As You Like It: an update: 2
Co-crew chief Sara called an extra rehearsal this afternoon just to practice scene shifting, and it was worth it. Someone described shuffling the tree units, two triangular units, the double parallelogram, and the 18-foot ramp as playing Tetris. Steven and I are mainly on the tree units, and the one with the big tree maneuvers like a sailboat (even with the newly-added wheels). The confetti-spray of spike marks on the deck looks like a setup for a multi-show one-act festival.
In addition to the usual sign-in sheet and other duty sheets that are posted on the green room door, we have two columns’ worth of scene shifting plans.
We resimplified the music for the closing dance, dropping the harmony lines. Too bad.
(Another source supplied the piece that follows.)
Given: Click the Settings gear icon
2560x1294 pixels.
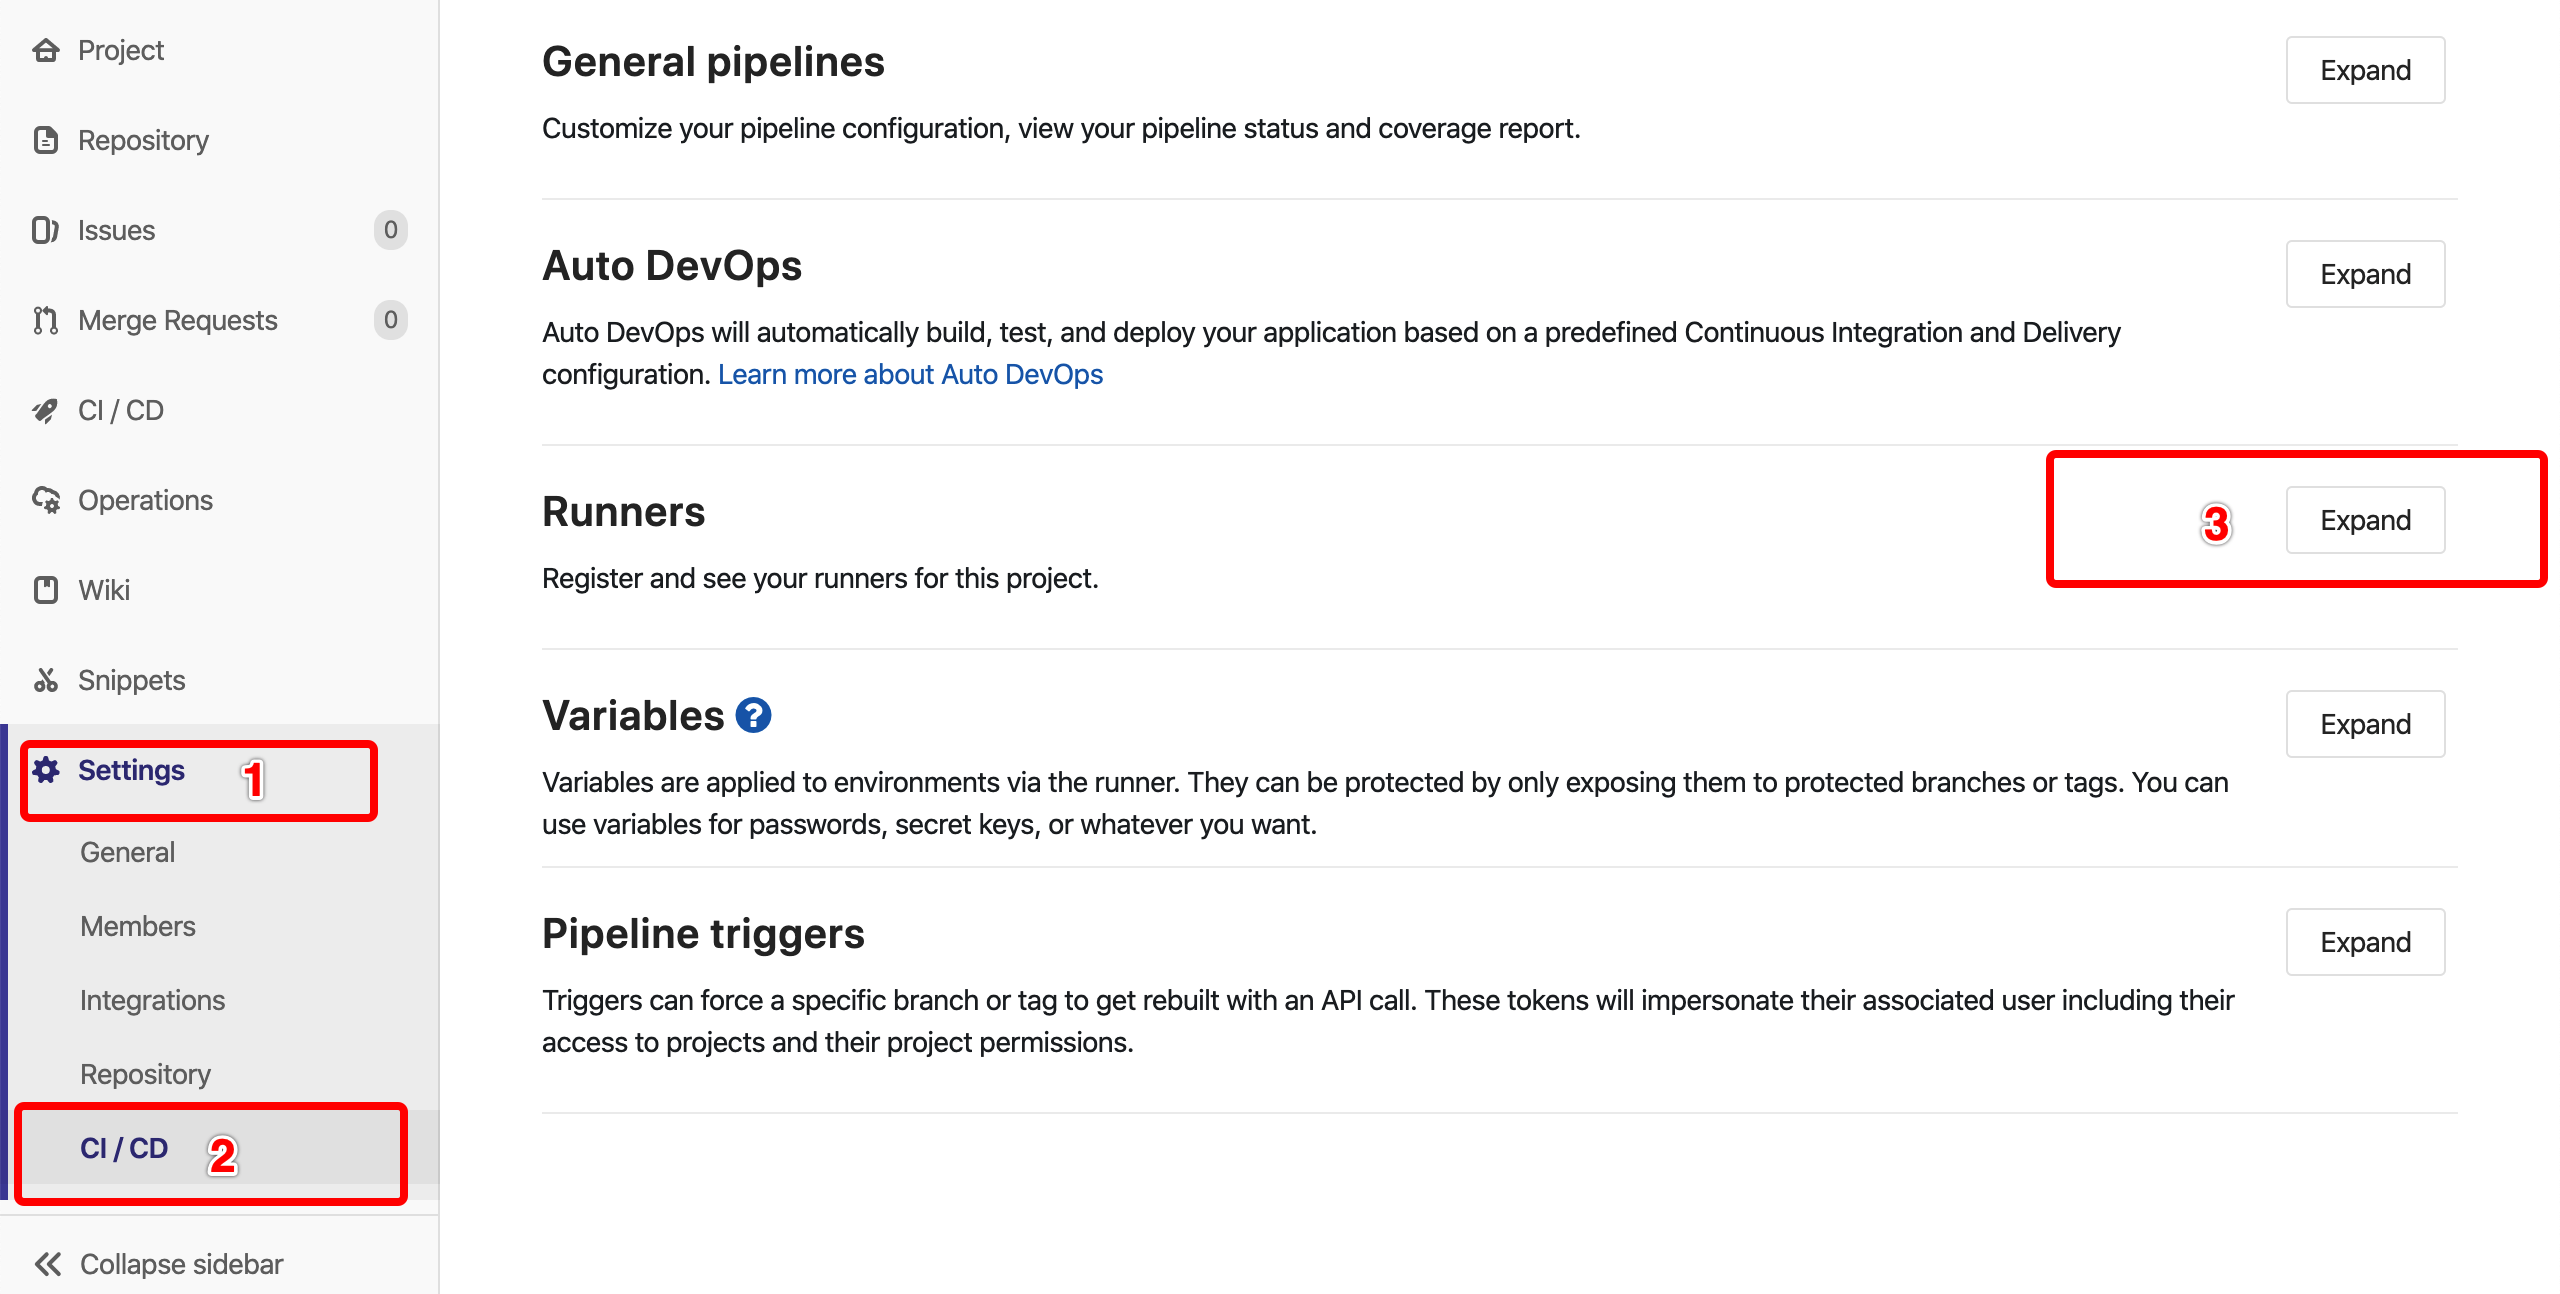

All that said, we had a good tech run this evening. From my side of the proscenium, I think we are where we need to be for a Friday opening.
At the park: 36
Lizardtail (Saururus cernuus) is emerging from the wet streamsides.
Activity along the north side of the main pond continues briskly, with all four boxes occupied. Box #6 is still a-building, with eight Wood Duck eggs not yet under incubation.
At the downstream end of Barnyard Run, beyond the beaver dam near the observation tower (at right in this image), box #61 has hatched out 17 of 18 Hooded Merganser eggs. Several more boxes are due to hatch late this month.
A few weeks ago I posted about crayfish chimneys, but that post lacked an image. Here’s one to rectify the situation.
Two species of vireos (Vireo griseus and V. olivaceus) were heard but not seen. At least one Green Heron (Butorides virescens) was spotted over the wetland, as well as (suprisingly exposed in the open) a Pileated Woodpecker (Dryocopus pileatus). A birder at the tower pointed out an American Bittern (Botaurus lentiginosus) to me. Chickadees have taken over one of Melina’s boxes intended for Prothonotary Warblers. Virgina Rails (Rallus limicola) were reported in the past week, but we didn’t detect them today.